**WHAT YOU ARE ASKED TO DO**
Copy the article about EE and 5G from "That has fueled" to "and autonomous vehicles.", replacing "remote surgery" with "remote diagnostics".

LONDON -- TechXLR8 -- The UK risks falling behind other countries on the launch of 5G technology unless a new government makes vital changes to support the rollout of new telecom infrastructure, said Marc Allera, the CEO of UK mobile operator EE.
Addressing attendees at today's TechXLR8 event in London, Allera urged policymakers to remove the "barriers to mobile infrastructure deployment" that have bedeviled the deployment of 4G technology.
A subsidiary of UK fixed-line incumbent BT Group plc (NYSE: BT; London: BTA), EE is struggling to add up to 500 new mobile sites to its footprint to improve services for customers, said Allera.
"We are rolling out new sites… it has been 15 years since an operator has done that and I'm finding it too hard," he told conference attendees.
"We need regulation and support to speed up planning and make it easier to access sites," Allera explained. "We experience landowners who charge ransom rents which makes it hard to provide connectivity. We are grappling with things that the gas and electricity sectors don't have to."
Allera said the forthcoming rollout of 5G technology might force EE to build "thousands of additional masts" to support demand for higher-speed connectivity.
"You think about the complexities of planning regulations," he said. "It is going to need a framework and policies that make it easier."
The UK's biggest mobile operator now claims to cover about 80% of the population with its 4G network, but the country was the 45th in the world to launch the technology when EE first switched on services in October 2012, according to Allera, lagging nations such as Armenia and Azerbaijan.
"Do we want to be 45th in the world to launch 5G or give ourselves a chance to be first and best?" he said. "That is what the UK deserves and it is vital it has the right policy and regulation that will enable and not stall innovation and investment in network infrastructure."
While operators in parts of North America and Asia have announced bullish plans for the commercial introduction of 5G services, most European service providers, including EE, have said little about their 5G intentions.
That has fueled concern that Europe is already falling behind other parts of the world on 5G. (See Nokia CTO 'Not Optimistic' About 5G in Europe.)
But Allera hinted at the likelihood of a 5G launch in 2020 amid soaring demand for data services. "Data growth … will reach a point in 2020 where it will need 5G because customers are spending more time on the network with new applications and we'll need a more consistent connection," he said.
Asked about the specific applications that would need 5G connections, he cited remote surgery and autonomous vehicles.
Healthcare professionals reckon 5G's low-latency capabilities would allow them to use robotics to perform surgery on patients in other cities and countries. The same capabilities could make autonomous vehicles much safer by delivering information about road accidents and other potential hazards in real time. (See Does Ericsson's 5G-for-Healthcare Biz Case Need Surgery?.)
Allera also revealed that EE would look to use 3.5GHz spectrum, which the UK regulator plans to auction in the coming months, to support its initial rollout of 5G networks.
He also sees a role for 5G as a fixed wireless access (FWA) technology in parts of the country that have proven hard to connect to fixed-line broadband networks.
"It could be an interesting solution for the final few percent and that is something we are looking at and trialing at the moment," he said.
The FWA use case has received lots of attention in the North American market, where US telco giant Verizon Communications Inc. (NYSE: VZ) plans to introduce an FWA-based 5G service this year or next.

**SUPPLIED ENTRIES**
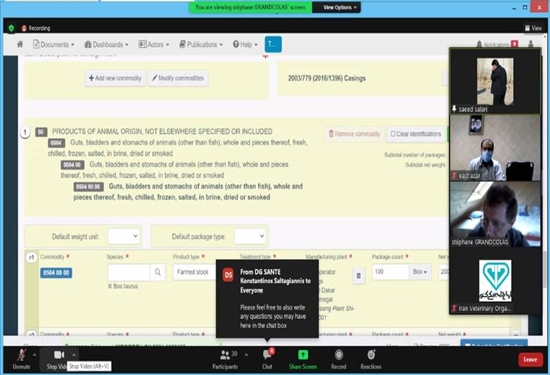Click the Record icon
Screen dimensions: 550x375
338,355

* * *

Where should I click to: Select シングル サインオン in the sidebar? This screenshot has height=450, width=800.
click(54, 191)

==

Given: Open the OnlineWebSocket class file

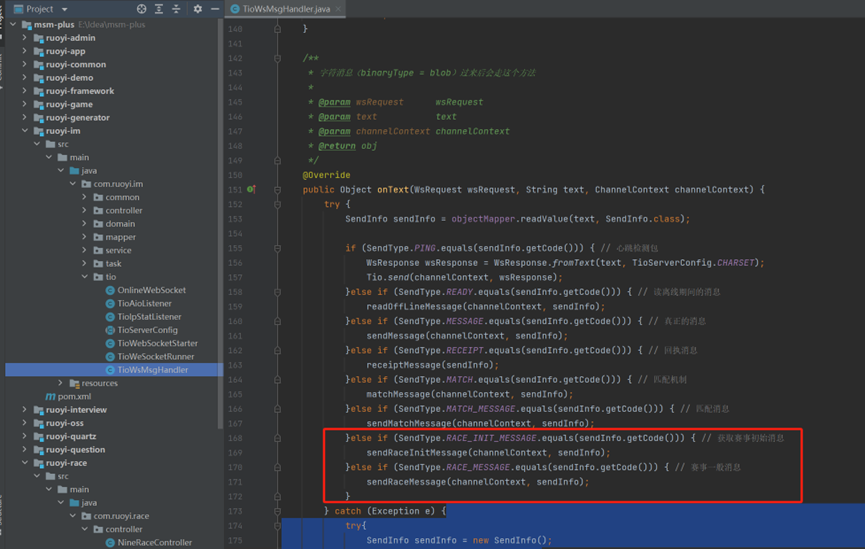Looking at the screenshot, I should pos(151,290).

**OUTPUT OF THE EXERCISE**
That has fueled concern that Europe is already falling behind other parts of the world on 5G. (See Nokia CTO 'Not Optimistic' About 5G in Europe.)
But Allera hinted at the likelihood of a 5G launch in 2020 amid soaring demand for data services. "Data growth … will reach a point in 2020 where it will need 5G because customers are spending more time on the network with new applications and we'll need a more consistent connection," he said.
Asked about the specific applications that would need 5G connections, he cited remote diagnostics and autonomous vehicles.